Le 23 mars 2007 était voté par le Parlement suisse un Arrêté sur "l'amélioration des conditions fiscales applicables aux activités entrepreneuriales et aux investissements".
Un référendum était déposé le 12 juillet 2007 et l'Arrêté était soumis à votation le 24 février 2008. Il n'était approuvé de justesse que par 50,5% des voix.
Près de 4 ans plus tard, en décembre 2011, le Tribunal fédéral statuait sur une demande d'annulation de cette votation faite par une conseillère nationale socialiste bernoise, Margret Kiener Nellen. Dans son recours celle-ci invoquait les déclarations du conseiller fédéral Hans-Rudolf Merz, chef du Département fédéral des finances de l'époque [dont la photo provient d'ici], et des partisans de l'Arrêté.
Par leurs déclarations ces derniers avaient mal informé le peuple en prétendant que le manque à gagner fiscal résultant de cette réforme profiterait en premier lieu aux PME et qu'il se limiterait à quelques dizaines de millions de francs pour la Confédération et les cantons, ce que contestaient alors les adversaires de l'Arrêté, brandissant des chiffres autrement plus alarmants, sans être toutefois en mesure de les prouver.
Tout en critiquant ouvertement l'insuffisance d'information donnée par le Conseil fédéral sur le risque de forte baisse des rentrées fiscales pour les caisses publiques, les juges du Tribunal fédéral ont cependant rejeté le recours de Margret Kiener Nellen au motif que la réforme était appliquée depuis près de trois ans, que les contribuables s'étaient adaptés aux nouvelles règles et qu'il n'était donc plus possible de revoter sur l'objet...
Certes les adversaires de la réforme avaient peut-être raison de parler de l'incidence de celle-ci sur les rentrées fiscales.

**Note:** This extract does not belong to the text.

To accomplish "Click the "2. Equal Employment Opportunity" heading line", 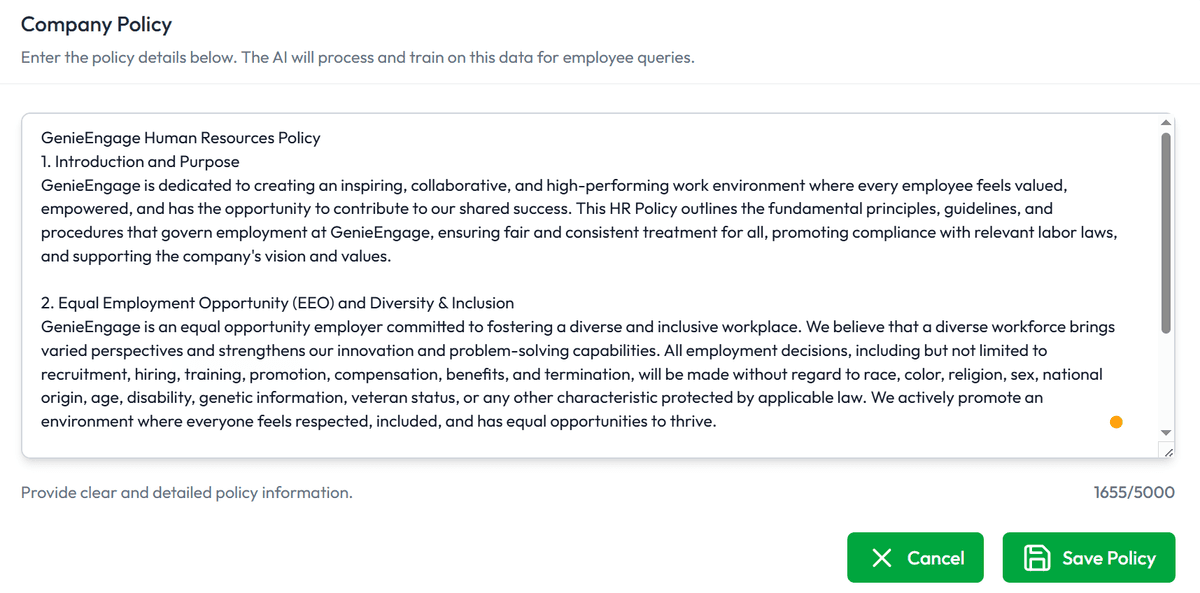I will tap(277, 303).
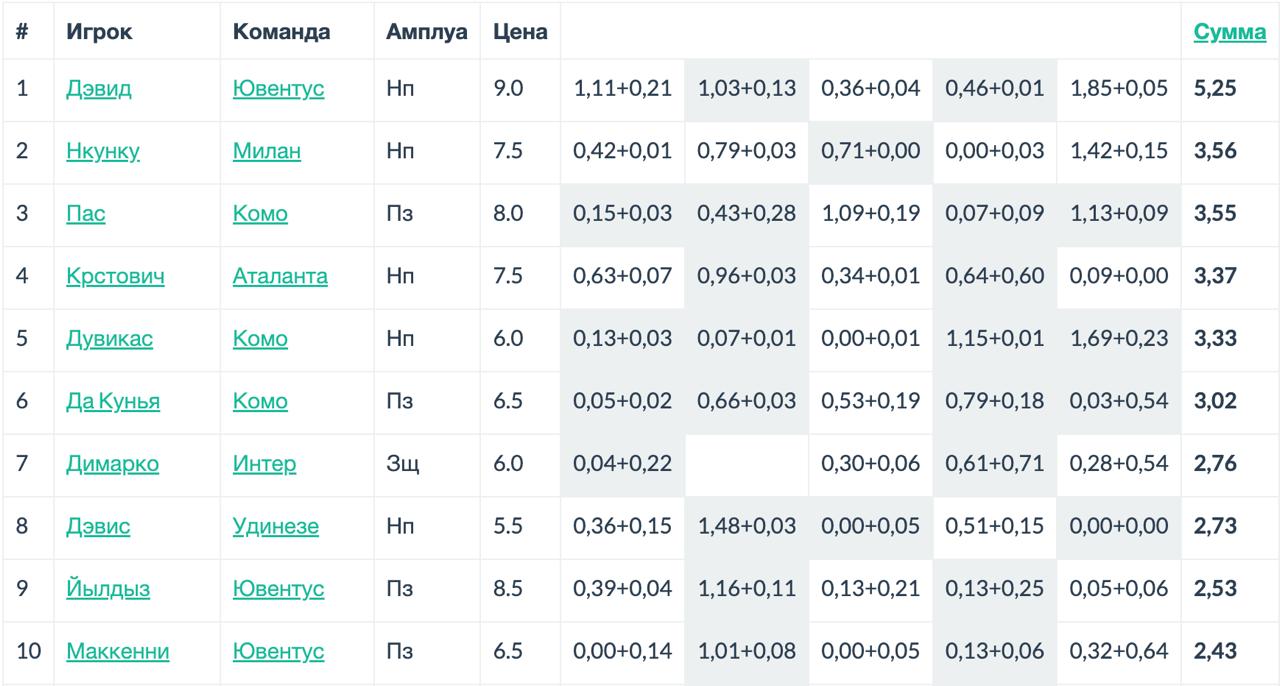Open Маккенни player link

(x=117, y=652)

Mais en pointant du doigt cette seule incidence, ils omettaient volontairement de parler du principe à l'origine de cette éventuelle baisse significative, la volonté d'atténuer la double imposition que subissent in fine les actionnaires puisque les sociétés paient un impôt sur les bénéfices et que les actionnaires en tant que tels paient à leur tour un impôt sur les revenus issus de ces bénéfices nets d'impôts que sont les dividendes.
Le raisonnement du législateur était qu'en pénalisant les distributions de bénéfices la préférence était donnée à l'autofinancement, avec des effets pervers sur le marché des capitaux. Les nouvelles entreprises à fort développement avaient du mal à se financer. Les entreprises anciennes avaient des capacités de financement supérieures à leurs propres possibilités d'investissements rentables.
Comme c'est la saison des assemblées générales d'actionnaires, Le Temps, dans son édition d'hier ici, s'est fait un malin plaisir populiste d'évaluer pour l'année 2011 les sommes, distribuées par les plus grandes entreprises suisses, qui ne seront pas soumises à l'impôt anticipé grâce à cette réforme: 8 milliards de francs. Cette manchette du quotidien genevois participe évidemment d'une campagne de presse destinée à favoriser la révision de l'Arrêté parlementaire du 23 mars 2007, entré en vigueur le 1er janvier 2009.
Le Temps, après avoir rappelé que la réforme permet d'alléger l'impôt anticipé sur les distributions de réserves de capital, se livre à des extrapolations fantaisistes. Si l'allègement sur l'impôt anticipé est estimé par l'AFC, l'Administration fédérale des contributions, à 600 millions de francs en 2011 pour 24 milliards de réserves de capital distribuées (quelques lignes plus haut le journaliste du Temps parle d'un allègement de 1,2 milliard...), alors, les réserves totales des entreprises suisses étant de 700 milliards de francs, leur distribution coûterait entre 11 et 18 milliards de francs...
La leçon de toute cette cabale est que les adversaires de la réforme veulent bien qu'elle s'applique aux PME, mais pas aux grandes entreprises. Les mêmes se déclarent, en d'autres occasions, quand cela les arrange, en faveur de l'égalité de traitement... On ne sera pas surpris que les adversaires de la réforme se recrutent dans les rangs socialistes... et qu'ils ne soient pas ravis de l'aubaine qui obligera les autorités à diminuer les dépenses publiques en conséquence...
Il serait plus juste, si tant est que les impôts puissent se justifier en dehors du financement des fonctions régaliennes de justice et de sécurité, non pas d'atténuer la double imposition inique que subissent les actionnaires, mais de la supprimer purement et simplement, indépendamment de toutes considérations sur le marché des capitaux, pour le simple respect de leurs droits de propriété, qui ne sont pas moins estimables que les autres.